Out of the bad emails — or false negatives — 99.8% were opportunistic spam messages, “annoying and time-wasting but not lethal,” the report continues.

Mimecast doesn’t define spam, but we guess it’s non-permission based emails, scam emails or both.

The “lethality” increases as you move down the inspection funnel,” the study warns.

Mimecast found 8,682 dangerous file types. These cover roughly 1,900 types that are “rarely sent via email for legitimate purposes,” the study says. “Examples of these dangerous file types are .jsp (Java Server Pages), .exe (executables), and .src (source) files.”

Worse, these emails 2,281 contained malware attachments. These were missed by the incumbent security systems, the report states.

Of these attachments, 1,778 were known malware types. The fact that systems missed them points to a “significant weakness” in a firm’s malware detection capabilities.

In addition, Mimecast discovered 503 malware types that had never been seen.

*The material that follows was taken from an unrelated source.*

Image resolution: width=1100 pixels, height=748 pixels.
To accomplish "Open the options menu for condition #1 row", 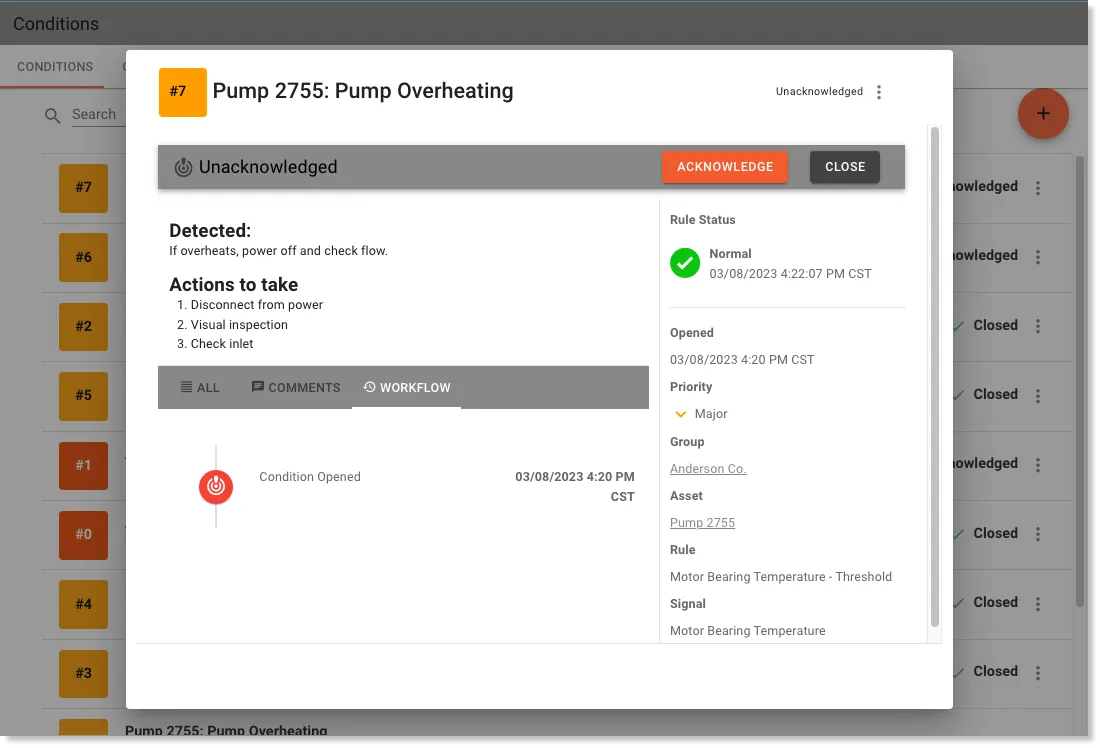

These are dangerous because “unknown malware will generally not be blocked by commonly used endpoint anti-virus technology,” the study states.

Mimecast also found 9,677 impersonation attempts 

It defined these as “social engineering heavy emails that attempt to impersonate a trusted party, such as a C-level executive, employee or business partner, with the goal of prompting the recipient to do something they shouldn’t” -- such as prompting them to wire money, the company says.

Here’s one cautionary note: Mimecast is using these results to promote its own cloud-based security service. Readers should approach with a skeptical eye.

Still, the findings have the ring of truth.

It’s clear: There are many bad players sending dangerous emails. And security systems are failing to flag and block them.

Whichever service you use, it may be time to examine your security apparatus.